--- START ---

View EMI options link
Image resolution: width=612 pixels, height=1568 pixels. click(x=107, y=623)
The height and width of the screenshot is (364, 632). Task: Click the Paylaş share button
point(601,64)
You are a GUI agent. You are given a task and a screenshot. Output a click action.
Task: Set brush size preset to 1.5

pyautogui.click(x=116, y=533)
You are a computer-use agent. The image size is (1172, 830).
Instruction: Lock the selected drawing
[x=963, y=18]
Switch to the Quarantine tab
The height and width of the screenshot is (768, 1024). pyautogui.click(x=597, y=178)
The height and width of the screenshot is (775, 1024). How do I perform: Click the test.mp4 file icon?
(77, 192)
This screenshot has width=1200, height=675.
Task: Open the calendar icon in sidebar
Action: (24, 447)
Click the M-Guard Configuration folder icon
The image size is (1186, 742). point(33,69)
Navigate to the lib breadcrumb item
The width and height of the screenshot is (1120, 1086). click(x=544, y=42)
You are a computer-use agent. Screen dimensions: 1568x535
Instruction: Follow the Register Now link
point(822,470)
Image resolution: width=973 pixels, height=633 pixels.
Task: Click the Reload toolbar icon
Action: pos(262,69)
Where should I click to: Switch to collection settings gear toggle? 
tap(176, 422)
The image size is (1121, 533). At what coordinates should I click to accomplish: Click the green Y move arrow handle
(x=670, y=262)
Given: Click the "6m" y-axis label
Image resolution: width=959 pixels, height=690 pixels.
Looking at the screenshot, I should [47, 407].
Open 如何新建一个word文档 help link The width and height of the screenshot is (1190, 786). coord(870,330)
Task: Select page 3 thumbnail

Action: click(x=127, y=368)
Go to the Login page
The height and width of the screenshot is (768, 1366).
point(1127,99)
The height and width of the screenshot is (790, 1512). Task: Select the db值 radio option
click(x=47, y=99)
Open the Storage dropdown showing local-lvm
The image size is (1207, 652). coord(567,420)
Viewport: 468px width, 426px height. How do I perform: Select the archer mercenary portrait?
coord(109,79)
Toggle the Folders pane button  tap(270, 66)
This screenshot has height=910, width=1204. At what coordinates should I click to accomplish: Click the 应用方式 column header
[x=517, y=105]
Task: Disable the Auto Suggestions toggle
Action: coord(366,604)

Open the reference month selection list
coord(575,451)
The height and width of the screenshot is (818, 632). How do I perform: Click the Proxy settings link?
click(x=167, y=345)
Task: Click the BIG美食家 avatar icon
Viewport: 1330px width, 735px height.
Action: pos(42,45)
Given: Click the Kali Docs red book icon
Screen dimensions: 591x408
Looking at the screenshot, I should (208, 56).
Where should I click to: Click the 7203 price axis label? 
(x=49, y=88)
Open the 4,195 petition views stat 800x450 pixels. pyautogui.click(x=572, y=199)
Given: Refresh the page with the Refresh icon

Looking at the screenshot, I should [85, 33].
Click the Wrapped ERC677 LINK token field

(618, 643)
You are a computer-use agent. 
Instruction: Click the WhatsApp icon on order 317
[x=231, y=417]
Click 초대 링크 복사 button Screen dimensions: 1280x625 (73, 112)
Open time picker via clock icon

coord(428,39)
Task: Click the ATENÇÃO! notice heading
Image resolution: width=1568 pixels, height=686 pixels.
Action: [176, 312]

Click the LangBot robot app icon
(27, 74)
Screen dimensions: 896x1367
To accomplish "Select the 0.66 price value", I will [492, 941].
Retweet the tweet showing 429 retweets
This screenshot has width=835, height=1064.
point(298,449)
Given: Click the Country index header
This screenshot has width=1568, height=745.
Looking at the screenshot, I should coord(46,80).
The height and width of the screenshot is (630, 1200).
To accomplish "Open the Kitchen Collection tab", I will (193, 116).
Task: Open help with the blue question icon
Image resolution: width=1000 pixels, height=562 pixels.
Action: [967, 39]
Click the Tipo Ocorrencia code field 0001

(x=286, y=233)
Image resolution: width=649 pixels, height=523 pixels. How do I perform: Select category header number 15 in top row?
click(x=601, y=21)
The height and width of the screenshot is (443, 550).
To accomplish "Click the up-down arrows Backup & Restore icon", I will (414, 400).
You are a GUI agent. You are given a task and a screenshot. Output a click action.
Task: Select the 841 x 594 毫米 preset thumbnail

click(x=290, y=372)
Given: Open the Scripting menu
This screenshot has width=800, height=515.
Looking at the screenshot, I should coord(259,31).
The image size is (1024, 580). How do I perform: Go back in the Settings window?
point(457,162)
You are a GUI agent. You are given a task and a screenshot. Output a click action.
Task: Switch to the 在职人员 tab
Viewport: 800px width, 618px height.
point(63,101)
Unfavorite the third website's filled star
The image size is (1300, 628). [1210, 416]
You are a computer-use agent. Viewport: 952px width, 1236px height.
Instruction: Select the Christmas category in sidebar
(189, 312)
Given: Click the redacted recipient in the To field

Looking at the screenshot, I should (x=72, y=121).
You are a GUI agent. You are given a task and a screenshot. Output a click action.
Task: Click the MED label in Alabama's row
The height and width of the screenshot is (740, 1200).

--- END ---

Please give all the entries above again, exactly as they stand.

Solution for this exercise:
View EMI options link
Image resolution: width=612 pixels, height=1568 pixels. click(x=107, y=623)
The height and width of the screenshot is (364, 632). Task: Click the Paylaş share button
point(601,64)
You are a GUI agent. You are given a task and a screenshot. Output a click action.
Task: Set brush size preset to 1.5

pyautogui.click(x=116, y=533)
You are a computer-use agent. The image size is (1172, 830).
Instruction: Lock the selected drawing
[x=963, y=18]
Switch to the Quarantine tab
The height and width of the screenshot is (768, 1024). pyautogui.click(x=597, y=178)
The height and width of the screenshot is (775, 1024). How do I perform: Click the test.mp4 file icon?
(77, 192)
This screenshot has width=1200, height=675.
Task: Open the calendar icon in sidebar
Action: (24, 447)
Click the M-Guard Configuration folder icon
The image size is (1186, 742). point(33,69)
Navigate to the lib breadcrumb item
The width and height of the screenshot is (1120, 1086). click(x=544, y=42)
You are a computer-use agent. Screen dimensions: 1568x535
Instruction: Follow the Register Now link
point(822,470)
Image resolution: width=973 pixels, height=633 pixels.
Task: Click the Reload toolbar icon
Action: pos(262,69)
Where should I click to: Switch to collection settings gear toggle? 
tap(176, 422)
The image size is (1121, 533). At what coordinates should I click to accomplish: Click the green Y move arrow handle
(x=670, y=262)
Given: Click the "6m" y-axis label
Image resolution: width=959 pixels, height=690 pixels.
Looking at the screenshot, I should [47, 407].
Open 如何新建一个word文档 help link The width and height of the screenshot is (1190, 786). coord(870,330)
Task: Select page 3 thumbnail

Action: click(x=127, y=368)
Go to the Login page
The height and width of the screenshot is (768, 1366).
point(1127,99)
The height and width of the screenshot is (790, 1512). Task: Select the db值 radio option
click(x=47, y=99)
Open the Storage dropdown showing local-lvm
The image size is (1207, 652). coord(567,420)
Viewport: 468px width, 426px height. How do I perform: Select the archer mercenary portrait?
coord(109,79)
Toggle the Folders pane button  tap(270, 66)
This screenshot has height=910, width=1204. At what coordinates should I click to accomplish: Click the 应用方式 column header
[x=517, y=105]
Task: Disable the Auto Suggestions toggle
Action: coord(366,604)

Open the reference month selection list
coord(575,451)
The height and width of the screenshot is (818, 632). How do I perform: Click the Proxy settings link?
click(x=167, y=345)
Task: Click the BIG美食家 avatar icon
Viewport: 1330px width, 735px height.
Action: pos(42,45)
Given: Click the Kali Docs red book icon
Screen dimensions: 591x408
Looking at the screenshot, I should (208, 56).
Where should I click to: Click the 7203 price axis label? 
(x=49, y=88)
Open the 4,195 petition views stat 800x450 pixels. pyautogui.click(x=572, y=199)
Given: Refresh the page with the Refresh icon

Looking at the screenshot, I should [85, 33].
Click the Wrapped ERC677 LINK token field

(618, 643)
You are a computer-use agent. 
Instruction: Click the WhatsApp icon on order 317
[x=231, y=417]
Click 초대 링크 복사 button Screen dimensions: 1280x625 (73, 112)
Open time picker via clock icon

coord(428,39)
Task: Click the ATENÇÃO! notice heading
Image resolution: width=1568 pixels, height=686 pixels.
Action: [176, 312]

Click the LangBot robot app icon
(27, 74)
Screen dimensions: 896x1367
To accomplish "Select the 0.66 price value", I will [492, 941].
Retweet the tweet showing 429 retweets
This screenshot has width=835, height=1064.
point(298,449)
Given: Click the Country index header
This screenshot has width=1568, height=745.
Looking at the screenshot, I should coord(46,80).
The height and width of the screenshot is (630, 1200).
To accomplish "Open the Kitchen Collection tab", I will (193, 116).
Task: Open help with the blue question icon
Image resolution: width=1000 pixels, height=562 pixels.
Action: [967, 39]
Click the Tipo Ocorrencia code field 0001

(x=286, y=233)
Image resolution: width=649 pixels, height=523 pixels. How do I perform: Select category header number 15 in top row?
click(x=601, y=21)
The height and width of the screenshot is (443, 550).
To accomplish "Click the up-down arrows Backup & Restore icon", I will (414, 400).
You are a GUI agent. You are given a task and a screenshot. Output a click action.
Task: Select the 841 x 594 毫米 preset thumbnail

click(x=290, y=372)
Given: Open the Scripting menu
This screenshot has width=800, height=515.
Looking at the screenshot, I should coord(259,31).
The image size is (1024, 580). How do I perform: Go back in the Settings window?
point(457,162)
You are a GUI agent. You are given a task and a screenshot. Output a click action.
Task: Switch to the 在职人员 tab
Viewport: 800px width, 618px height.
point(63,101)
Unfavorite the third website's filled star
The image size is (1300, 628). [1210, 416]
You are a computer-use agent. Viewport: 952px width, 1236px height.
Instruction: Select the Christmas category in sidebar
(189, 312)
Given: Click the redacted recipient in the To field

Looking at the screenshot, I should (x=72, y=121).
You are a GUI agent. You are given a task and a screenshot. Output a click action.
Task: Click the MED label in Alabama's row
The height and width of the screenshot is (740, 1200).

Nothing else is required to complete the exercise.